• AIM OF THE TASK:
Copy out the stretch from the line containing "The width and height of the screenshot is (490, 810)." through the line containing "[x=1307, y=385]", swapping "Viewport" for "Screen size" and leaving everything else unchanged.

-- Begin LISTING --

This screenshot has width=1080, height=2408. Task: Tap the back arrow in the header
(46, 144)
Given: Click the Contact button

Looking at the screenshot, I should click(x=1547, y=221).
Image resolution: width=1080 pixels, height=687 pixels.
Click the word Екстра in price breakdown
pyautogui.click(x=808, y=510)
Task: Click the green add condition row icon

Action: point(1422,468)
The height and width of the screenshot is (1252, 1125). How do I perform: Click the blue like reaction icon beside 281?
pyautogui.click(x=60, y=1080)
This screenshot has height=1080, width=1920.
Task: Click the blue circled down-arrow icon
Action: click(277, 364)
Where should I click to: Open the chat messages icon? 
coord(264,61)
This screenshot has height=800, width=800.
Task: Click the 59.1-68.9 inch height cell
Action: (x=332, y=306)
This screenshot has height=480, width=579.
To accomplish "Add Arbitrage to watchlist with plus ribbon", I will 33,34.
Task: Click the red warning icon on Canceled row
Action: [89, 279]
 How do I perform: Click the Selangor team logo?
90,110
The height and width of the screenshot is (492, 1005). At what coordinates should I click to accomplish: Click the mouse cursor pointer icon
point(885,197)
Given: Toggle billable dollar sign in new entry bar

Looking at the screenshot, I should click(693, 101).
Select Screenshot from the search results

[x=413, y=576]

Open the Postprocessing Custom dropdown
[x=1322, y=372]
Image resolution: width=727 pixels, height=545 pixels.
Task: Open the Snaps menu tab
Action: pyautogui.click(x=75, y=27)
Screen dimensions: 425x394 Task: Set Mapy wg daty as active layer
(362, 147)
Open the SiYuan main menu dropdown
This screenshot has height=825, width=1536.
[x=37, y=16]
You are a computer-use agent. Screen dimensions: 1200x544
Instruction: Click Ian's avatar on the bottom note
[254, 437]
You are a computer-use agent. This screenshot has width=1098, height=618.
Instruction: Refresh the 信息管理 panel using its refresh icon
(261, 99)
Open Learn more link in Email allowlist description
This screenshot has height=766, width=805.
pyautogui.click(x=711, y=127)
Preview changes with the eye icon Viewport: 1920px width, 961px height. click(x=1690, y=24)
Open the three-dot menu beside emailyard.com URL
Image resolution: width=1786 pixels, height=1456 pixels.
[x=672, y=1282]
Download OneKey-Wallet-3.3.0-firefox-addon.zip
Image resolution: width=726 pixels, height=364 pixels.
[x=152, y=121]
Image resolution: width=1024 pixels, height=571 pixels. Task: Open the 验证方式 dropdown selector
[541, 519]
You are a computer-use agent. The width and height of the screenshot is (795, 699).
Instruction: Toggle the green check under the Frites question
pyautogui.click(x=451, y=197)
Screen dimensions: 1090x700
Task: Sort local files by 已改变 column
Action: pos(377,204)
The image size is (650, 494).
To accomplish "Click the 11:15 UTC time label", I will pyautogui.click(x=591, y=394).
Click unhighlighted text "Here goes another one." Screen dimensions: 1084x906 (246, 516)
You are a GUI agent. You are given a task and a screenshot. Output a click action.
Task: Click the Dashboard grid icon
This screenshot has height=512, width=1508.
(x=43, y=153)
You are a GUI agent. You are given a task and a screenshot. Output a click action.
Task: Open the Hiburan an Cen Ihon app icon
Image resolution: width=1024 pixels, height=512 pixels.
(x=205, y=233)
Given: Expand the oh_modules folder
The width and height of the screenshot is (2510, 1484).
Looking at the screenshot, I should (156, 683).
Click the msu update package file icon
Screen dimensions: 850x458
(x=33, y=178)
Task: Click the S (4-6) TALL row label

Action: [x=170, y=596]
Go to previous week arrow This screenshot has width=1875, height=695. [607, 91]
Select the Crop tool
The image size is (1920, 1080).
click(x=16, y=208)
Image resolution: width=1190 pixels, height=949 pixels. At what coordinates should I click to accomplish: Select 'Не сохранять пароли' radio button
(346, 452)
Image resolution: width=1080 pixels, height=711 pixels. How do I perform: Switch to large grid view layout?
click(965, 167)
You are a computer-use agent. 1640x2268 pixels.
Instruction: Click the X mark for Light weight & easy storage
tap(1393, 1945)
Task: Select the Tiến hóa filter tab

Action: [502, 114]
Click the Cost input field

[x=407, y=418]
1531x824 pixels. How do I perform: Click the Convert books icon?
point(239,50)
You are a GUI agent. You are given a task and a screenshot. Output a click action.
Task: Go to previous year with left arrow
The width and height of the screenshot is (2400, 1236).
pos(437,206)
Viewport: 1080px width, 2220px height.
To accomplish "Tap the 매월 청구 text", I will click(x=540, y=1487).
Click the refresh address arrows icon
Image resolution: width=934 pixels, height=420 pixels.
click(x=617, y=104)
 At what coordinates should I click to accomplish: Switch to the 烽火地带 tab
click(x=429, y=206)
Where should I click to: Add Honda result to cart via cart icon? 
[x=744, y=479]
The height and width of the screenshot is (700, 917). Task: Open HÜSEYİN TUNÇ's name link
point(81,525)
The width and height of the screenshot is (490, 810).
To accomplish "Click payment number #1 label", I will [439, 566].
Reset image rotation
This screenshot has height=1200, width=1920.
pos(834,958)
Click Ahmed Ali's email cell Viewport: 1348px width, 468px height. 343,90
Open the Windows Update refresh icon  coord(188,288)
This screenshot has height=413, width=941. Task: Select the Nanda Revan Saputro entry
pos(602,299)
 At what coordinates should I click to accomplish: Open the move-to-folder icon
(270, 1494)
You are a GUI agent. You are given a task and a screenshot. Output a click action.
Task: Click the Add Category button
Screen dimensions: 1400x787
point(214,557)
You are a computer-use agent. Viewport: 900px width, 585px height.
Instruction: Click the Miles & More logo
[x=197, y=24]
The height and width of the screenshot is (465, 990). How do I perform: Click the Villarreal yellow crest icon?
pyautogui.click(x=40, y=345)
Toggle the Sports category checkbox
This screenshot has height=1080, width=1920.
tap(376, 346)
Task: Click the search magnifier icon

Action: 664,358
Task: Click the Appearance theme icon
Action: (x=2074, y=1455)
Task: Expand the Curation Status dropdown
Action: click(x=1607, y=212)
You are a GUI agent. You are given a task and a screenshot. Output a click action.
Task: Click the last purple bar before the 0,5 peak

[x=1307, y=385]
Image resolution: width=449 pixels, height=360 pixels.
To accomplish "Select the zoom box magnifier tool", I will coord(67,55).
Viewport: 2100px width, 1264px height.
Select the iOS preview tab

-- End LISTING --

• EXERCISE OUTPUT:
The width and height of the screenshot is (490, 810).
To accomplish "Click payment number #1 label", I will [439, 566].
Reset image rotation
This screenshot has height=1200, width=1920.
pos(834,958)
Click Ahmed Ali's email cell Screen size: 1348px width, 468px height. 343,90
Open the Windows Update refresh icon  coord(188,288)
This screenshot has height=413, width=941. Task: Select the Nanda Revan Saputro entry
pos(602,299)
 At what coordinates should I click to accomplish: Open the move-to-folder icon
(270, 1494)
You are a GUI agent. You are given a task and a screenshot. Output a click action.
Task: Click the Add Category button
Screen dimensions: 1400x787
point(214,557)
You are a computer-use agent. Screen size: 900px width, 585px height.
Instruction: Click the Miles & More logo
[x=197, y=24]
The height and width of the screenshot is (465, 990). How do I perform: Click the Villarreal yellow crest icon?
pyautogui.click(x=40, y=345)
Toggle the Sports category checkbox
This screenshot has height=1080, width=1920.
tap(376, 346)
Task: Click the search magnifier icon

Action: 664,358
Task: Click the Appearance theme icon
Action: (x=2074, y=1455)
Task: Expand the Curation Status dropdown
Action: click(x=1607, y=212)
You are a GUI agent. You are given a task and a screenshot. Output a click action.
Task: Click the last purple bar before the 0,5 peak

[x=1307, y=385]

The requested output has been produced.